As we have said before, social media is just a new term for the internet and social networks are just part of the ecosystem. Not using the internet and/or thinking about how to engage people on their mobile phones (where the focus and attention clearly is) in 2016, is like eating bacon and ice cream 7 days a week and never working out. Some people might survive, but the vast majority will drop dead too soon. Don’t be part of the latter group.
Playing it too safe, is super dangerous for your (business’) health!
We help brands and businesses win online. Too abstract? Well let me explain it a bit further.
Most companies are trying to do more online, generate business from their own e-commerce store and/or strike up a conversation with clients/customers/prospects via digital channels and just don’t know how. Either they don’t have anyone on staff who is skilled in these areas (so we fill that void) OR they do, but those people often don’t know how to approach marketing in the year that we live in. So many senior marketers are employing old and/or safe tactics without understanding how to navigate the current terrain. This is a recipe for disaster.
You see, many Marketing Directors have earned their roles over the last decade, and given their trajectory they didn’t have to get into the trenches on social media. As a result they lack the fundamental understanding of how to use it and how to explain the merits to their bosses. It is safer to stick with what they know, than to experiment and explore with social. We look to join their team and help them change that way of thinking and really make a difference through their social efforts. We make it clear that their brand is “on social media” whether they choose to engage in it or not. Those that get it, are one step closer to harnessing the power of it.

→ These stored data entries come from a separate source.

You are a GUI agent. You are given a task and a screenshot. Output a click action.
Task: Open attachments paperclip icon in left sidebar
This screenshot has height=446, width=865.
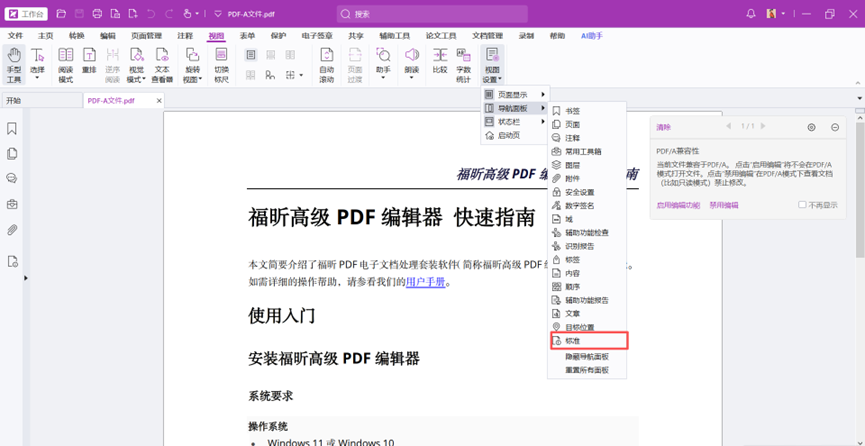[x=12, y=230]
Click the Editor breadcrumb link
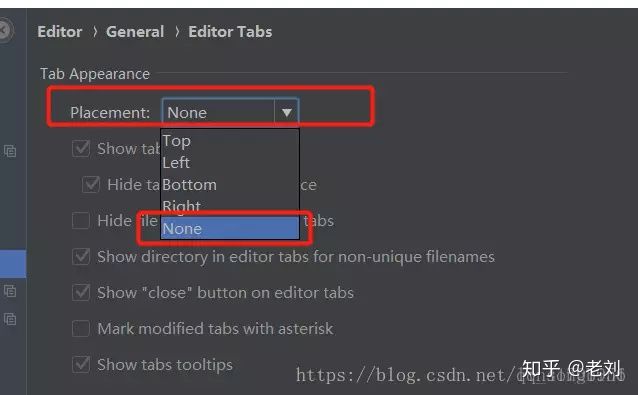 [60, 32]
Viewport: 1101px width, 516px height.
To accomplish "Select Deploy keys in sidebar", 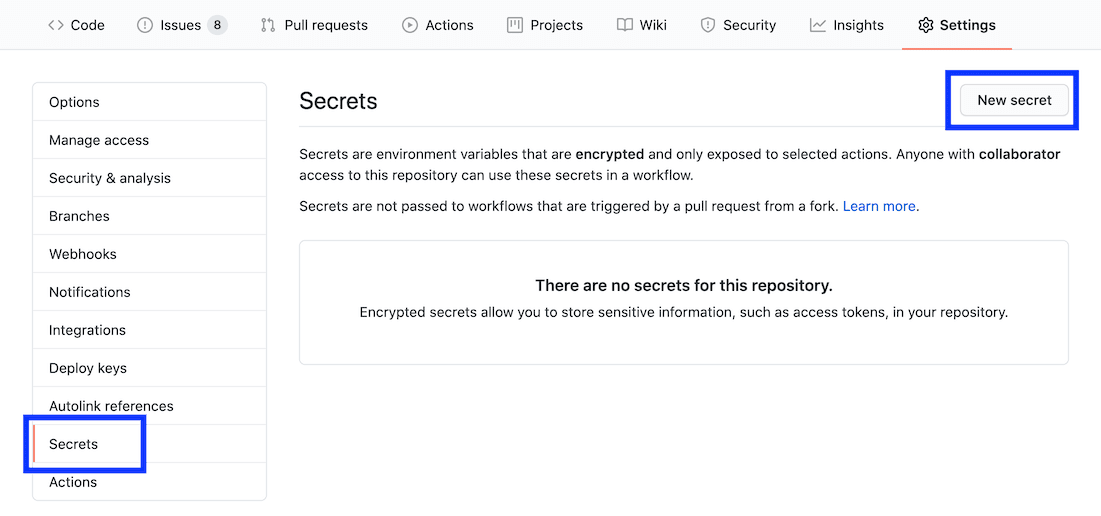I will pos(88,368).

We believe that business drives social and not the other way around. First we define what the goals are for the company and then we lay in a social strategy commensurate with those goals. Once we know what we want to do as a team, then we solve for X. Social is about much more than Tweets and Likes and we create a much deeper and holistic digital plan. Website traffic is mission critical as it generates opportunities for an immediate sale and also creates a pool of people to retarget, email and/or communicate with via social channels. We want to get a lot of potential prospects into the ecosystem and then deploy multiple tactics to continue the conversation and move them down the funnel towards transacting with us.
We tell brands:
Don’t try to sell online and then not have Google Analytics (or an equivalent) to analyze the data.
Don’t have Google Analytics setup, but not look at the data.

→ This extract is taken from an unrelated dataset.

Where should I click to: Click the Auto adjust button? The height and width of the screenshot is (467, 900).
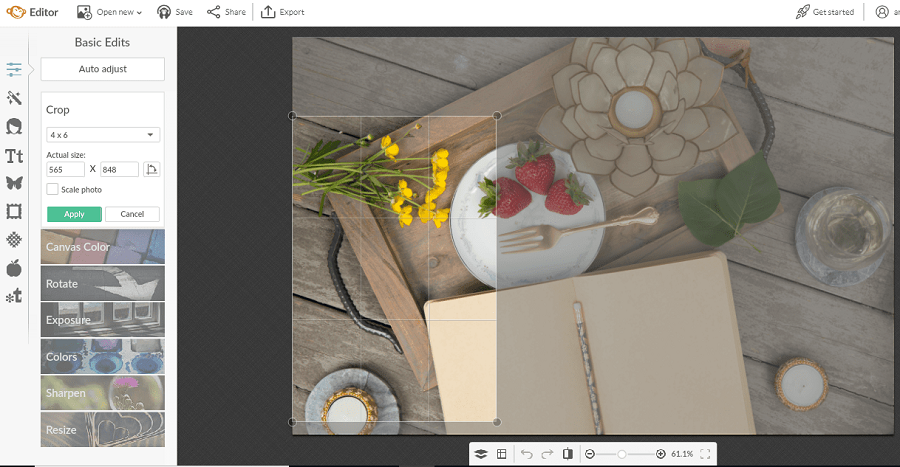pyautogui.click(x=103, y=69)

Don’t spend money on print, radio and TV and then argue about not wanting to spend on social because you can’t measure it.
Don’t stop spending on Facebook because it is pay to play. Start spending on Facebook because it is the most powerful Ads platform ever.

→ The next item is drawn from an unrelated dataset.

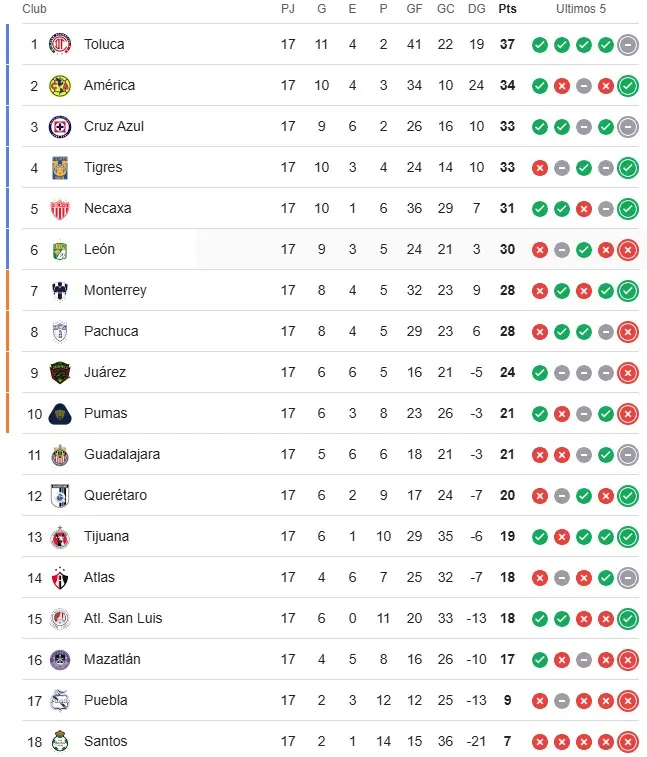The image size is (647, 757).
Task: Click the América club crest
Action: pyautogui.click(x=60, y=85)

Don’t email “blast”. Have a real CRM strategy in place and email with some purpose.
In the end of the day, stop talking about what doesn’t work (especially without proof) and start focusing on understanding the market and figuring out what does. Things change and tools evolve. If Gary Vaynerchuk put the video above out today, it probably would have been posted natively on Facebook first because that is what the times demand.
It is hard keeping up with the changes, that is true. Good thing we are here.